Simone Weil, Gravity and Grace, tr. Emma Craufurd, Routledge 1995, p. 70:
The extreme affliction which overtakes human beings does not create human misery, it merely reveals it.
This suggests one of several tests you might apply to yourself to see if you have a religious 'bent' or sensibility, or orientation toward life, or however you wish to phrase it. If, upon reading the Weilian line, a 'yes!' wells up in you, then the chances are excellent that you are religiously inclined. If your response is in the negative, however, or if you are just puzzled, then that indicates that you lack the religious attitude.

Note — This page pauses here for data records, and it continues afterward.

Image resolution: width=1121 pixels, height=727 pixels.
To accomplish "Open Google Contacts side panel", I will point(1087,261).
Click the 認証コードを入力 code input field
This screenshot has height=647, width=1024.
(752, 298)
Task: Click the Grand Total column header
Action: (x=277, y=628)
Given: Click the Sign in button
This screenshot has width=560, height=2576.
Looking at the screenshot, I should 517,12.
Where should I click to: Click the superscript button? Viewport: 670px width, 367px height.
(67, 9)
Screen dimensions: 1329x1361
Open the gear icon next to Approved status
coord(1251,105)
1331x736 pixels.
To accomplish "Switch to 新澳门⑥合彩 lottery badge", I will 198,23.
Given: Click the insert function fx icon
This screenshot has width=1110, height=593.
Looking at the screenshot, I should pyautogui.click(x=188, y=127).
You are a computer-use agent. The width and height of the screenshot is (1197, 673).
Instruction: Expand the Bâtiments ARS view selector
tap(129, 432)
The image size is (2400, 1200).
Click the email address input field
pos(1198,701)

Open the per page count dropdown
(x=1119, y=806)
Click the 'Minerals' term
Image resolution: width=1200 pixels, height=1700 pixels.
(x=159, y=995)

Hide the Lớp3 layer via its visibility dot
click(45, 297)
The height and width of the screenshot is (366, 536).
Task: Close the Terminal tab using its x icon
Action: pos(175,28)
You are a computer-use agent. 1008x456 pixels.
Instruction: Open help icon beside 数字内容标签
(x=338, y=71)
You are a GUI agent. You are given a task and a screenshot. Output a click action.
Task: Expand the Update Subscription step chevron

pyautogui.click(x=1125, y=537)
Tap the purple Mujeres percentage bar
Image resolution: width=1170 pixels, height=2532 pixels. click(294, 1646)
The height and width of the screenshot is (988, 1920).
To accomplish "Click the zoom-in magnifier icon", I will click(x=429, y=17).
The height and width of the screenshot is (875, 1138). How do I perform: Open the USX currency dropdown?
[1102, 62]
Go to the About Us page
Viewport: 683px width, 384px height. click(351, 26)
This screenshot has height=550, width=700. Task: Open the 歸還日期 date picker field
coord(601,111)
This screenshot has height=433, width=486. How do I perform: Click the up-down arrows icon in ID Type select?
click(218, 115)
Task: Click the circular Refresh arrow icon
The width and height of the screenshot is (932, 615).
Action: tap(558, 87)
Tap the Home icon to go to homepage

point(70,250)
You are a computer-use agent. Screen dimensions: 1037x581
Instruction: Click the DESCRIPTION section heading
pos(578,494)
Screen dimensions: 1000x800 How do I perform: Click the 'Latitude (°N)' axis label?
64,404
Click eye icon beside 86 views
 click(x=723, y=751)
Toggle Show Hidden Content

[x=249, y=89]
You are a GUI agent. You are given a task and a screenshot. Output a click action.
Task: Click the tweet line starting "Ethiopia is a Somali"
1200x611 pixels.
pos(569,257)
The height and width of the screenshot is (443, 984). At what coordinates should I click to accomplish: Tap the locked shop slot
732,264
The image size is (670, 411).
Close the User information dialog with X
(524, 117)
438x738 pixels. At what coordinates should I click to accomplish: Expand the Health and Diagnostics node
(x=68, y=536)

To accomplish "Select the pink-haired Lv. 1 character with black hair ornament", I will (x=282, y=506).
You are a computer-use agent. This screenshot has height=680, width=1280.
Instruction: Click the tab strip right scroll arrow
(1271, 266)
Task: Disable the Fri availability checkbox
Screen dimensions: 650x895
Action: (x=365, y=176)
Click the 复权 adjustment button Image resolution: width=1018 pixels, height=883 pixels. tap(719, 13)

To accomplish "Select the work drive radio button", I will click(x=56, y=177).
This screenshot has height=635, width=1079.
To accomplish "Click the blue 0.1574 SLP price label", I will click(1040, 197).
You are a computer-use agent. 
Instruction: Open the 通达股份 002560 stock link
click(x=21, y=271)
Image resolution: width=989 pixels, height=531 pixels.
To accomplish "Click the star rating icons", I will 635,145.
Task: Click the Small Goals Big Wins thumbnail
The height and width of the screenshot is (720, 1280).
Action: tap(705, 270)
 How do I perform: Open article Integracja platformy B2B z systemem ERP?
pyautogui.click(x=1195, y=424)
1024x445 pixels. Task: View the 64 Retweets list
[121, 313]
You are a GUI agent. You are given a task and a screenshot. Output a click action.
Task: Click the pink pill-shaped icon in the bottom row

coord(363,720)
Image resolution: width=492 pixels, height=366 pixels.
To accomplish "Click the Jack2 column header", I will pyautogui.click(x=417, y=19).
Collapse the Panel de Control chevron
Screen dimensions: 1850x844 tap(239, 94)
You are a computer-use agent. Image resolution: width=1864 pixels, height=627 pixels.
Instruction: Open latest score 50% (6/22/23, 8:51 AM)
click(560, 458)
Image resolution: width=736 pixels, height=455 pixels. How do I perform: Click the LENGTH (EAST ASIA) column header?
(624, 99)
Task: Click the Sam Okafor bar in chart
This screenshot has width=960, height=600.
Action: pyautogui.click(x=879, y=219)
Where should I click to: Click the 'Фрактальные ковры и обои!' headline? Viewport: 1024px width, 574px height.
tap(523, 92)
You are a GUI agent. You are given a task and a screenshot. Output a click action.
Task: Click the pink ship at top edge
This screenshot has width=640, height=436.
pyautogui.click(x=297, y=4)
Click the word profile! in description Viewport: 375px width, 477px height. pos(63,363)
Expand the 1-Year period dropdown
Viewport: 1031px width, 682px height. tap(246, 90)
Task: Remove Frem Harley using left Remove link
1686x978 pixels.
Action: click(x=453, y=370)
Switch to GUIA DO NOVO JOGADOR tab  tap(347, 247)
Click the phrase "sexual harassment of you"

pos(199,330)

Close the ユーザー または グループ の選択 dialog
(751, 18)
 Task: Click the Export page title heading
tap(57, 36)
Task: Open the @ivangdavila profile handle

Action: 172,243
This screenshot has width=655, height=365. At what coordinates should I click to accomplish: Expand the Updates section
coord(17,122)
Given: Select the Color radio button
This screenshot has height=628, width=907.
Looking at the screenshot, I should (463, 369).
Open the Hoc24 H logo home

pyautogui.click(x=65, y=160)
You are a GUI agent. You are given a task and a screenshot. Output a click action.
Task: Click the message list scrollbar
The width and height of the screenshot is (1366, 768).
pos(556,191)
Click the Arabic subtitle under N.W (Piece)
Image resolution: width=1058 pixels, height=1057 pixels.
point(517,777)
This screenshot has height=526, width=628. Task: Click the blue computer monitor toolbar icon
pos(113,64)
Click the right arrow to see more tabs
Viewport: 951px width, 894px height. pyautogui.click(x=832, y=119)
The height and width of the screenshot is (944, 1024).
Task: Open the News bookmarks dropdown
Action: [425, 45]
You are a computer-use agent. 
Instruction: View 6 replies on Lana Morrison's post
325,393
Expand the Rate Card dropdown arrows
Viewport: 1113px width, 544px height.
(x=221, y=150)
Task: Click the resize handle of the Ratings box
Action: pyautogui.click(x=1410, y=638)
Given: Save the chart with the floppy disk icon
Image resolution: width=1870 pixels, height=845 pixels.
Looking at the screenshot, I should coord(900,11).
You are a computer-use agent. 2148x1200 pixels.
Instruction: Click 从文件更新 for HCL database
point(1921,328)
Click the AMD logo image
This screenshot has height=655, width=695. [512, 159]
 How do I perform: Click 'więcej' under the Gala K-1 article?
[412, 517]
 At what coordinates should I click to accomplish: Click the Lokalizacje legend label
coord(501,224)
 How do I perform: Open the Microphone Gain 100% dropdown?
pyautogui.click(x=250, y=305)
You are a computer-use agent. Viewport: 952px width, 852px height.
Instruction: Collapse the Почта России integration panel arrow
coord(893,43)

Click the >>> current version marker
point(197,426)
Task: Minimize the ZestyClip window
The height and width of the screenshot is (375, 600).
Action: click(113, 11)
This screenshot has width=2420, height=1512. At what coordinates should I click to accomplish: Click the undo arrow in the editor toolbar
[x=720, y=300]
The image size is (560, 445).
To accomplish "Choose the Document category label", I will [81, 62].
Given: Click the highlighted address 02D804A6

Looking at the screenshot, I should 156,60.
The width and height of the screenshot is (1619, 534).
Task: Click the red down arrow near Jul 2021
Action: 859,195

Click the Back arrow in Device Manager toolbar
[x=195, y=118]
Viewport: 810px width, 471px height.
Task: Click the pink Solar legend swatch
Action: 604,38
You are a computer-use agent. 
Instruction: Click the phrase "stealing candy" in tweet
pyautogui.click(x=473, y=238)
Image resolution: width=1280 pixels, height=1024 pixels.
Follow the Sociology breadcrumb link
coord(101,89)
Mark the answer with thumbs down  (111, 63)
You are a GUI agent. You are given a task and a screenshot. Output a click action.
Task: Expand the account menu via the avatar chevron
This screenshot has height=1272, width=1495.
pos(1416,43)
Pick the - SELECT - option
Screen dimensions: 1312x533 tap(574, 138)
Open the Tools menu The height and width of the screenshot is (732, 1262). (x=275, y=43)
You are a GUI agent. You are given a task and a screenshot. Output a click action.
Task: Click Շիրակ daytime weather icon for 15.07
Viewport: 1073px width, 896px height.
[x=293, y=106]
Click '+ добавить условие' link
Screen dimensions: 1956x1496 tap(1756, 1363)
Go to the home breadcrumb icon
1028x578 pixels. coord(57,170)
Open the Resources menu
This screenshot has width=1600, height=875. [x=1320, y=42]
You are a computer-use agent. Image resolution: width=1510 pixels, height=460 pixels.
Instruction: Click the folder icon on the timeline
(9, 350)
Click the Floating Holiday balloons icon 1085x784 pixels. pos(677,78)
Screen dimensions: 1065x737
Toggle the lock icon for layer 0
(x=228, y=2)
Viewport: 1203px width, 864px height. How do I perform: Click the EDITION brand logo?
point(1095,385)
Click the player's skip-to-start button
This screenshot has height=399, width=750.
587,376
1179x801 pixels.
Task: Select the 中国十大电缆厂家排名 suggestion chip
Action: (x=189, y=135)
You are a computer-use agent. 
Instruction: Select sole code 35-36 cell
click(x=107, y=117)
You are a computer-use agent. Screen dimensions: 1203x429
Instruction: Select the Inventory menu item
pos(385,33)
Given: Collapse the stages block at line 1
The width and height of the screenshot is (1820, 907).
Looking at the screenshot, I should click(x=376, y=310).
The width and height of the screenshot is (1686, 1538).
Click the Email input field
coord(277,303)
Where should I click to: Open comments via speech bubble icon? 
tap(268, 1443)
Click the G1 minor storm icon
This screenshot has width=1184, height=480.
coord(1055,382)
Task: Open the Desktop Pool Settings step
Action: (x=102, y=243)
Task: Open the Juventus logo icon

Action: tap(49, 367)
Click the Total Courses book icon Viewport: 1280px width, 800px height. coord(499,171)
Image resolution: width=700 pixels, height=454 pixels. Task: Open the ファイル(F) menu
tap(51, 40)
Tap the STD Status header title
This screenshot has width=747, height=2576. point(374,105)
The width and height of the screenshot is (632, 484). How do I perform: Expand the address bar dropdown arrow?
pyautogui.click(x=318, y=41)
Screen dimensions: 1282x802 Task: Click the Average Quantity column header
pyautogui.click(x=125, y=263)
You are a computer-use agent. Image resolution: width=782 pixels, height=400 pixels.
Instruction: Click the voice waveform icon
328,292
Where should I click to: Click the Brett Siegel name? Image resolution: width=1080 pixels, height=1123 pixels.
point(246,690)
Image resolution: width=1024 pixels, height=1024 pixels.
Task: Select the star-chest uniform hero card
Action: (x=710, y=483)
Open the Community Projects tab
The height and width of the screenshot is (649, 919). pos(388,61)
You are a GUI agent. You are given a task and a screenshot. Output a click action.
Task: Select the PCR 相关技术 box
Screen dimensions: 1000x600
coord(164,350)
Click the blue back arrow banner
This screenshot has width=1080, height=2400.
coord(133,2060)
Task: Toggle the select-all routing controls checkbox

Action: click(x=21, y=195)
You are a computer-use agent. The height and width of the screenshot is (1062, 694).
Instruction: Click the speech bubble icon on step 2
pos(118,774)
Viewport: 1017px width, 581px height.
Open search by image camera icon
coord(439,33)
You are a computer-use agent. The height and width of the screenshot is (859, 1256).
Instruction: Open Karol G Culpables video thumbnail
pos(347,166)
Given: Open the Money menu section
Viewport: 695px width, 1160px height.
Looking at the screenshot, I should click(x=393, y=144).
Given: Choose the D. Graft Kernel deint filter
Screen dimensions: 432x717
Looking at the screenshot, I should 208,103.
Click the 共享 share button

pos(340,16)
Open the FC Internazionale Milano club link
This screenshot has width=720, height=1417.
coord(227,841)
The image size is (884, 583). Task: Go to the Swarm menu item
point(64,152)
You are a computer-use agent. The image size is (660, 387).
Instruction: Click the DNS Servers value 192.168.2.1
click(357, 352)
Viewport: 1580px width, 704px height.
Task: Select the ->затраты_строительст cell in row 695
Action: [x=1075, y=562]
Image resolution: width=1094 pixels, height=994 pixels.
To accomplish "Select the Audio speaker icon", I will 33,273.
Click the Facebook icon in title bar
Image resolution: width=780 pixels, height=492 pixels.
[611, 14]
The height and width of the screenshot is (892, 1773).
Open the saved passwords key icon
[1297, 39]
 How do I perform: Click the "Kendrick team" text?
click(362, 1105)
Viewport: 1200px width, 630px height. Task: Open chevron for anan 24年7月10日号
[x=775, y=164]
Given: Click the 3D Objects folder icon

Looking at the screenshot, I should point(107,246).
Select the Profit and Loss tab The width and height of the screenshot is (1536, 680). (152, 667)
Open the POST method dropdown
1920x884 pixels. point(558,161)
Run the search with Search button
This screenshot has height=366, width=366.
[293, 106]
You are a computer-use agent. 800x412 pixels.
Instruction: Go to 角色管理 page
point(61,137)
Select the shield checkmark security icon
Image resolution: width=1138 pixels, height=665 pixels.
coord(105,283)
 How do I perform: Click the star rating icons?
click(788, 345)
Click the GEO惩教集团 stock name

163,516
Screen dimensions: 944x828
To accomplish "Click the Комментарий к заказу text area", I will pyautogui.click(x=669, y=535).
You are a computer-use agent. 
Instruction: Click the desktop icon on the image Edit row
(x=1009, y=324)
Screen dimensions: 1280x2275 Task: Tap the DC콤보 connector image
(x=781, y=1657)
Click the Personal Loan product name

Man's wretchedness is 'structural': man qua man is wretched. Wretched are not merely the sick, the unloved, and the destitute; all of us are wretched, even those of us who count as well off. Some of us are aware of this, our condition, the rest hide it from themselves by losing themselves in Pascalian divertissement, diversion. We are as if fallen from a higher state, our true and rightful state, into a lower one, and the sense of wretchedness is an indicator of our having fallen. We are in a dire state from which we need salvation but are incapable of saving ourselves by our own efforts, whether individual or collective.
An interesting thing about the Red Virgin is that, though she remained a virgin until death, she came to see though the illusions of the Left. This begs raises the question whether speaking strictly there could be a religious Left. To tackle this question properly, however, would involve explaining what ought to be meant by 'religion,' what ought to be meant by 'Left,' and then arranging a confrontation of their respective denotata.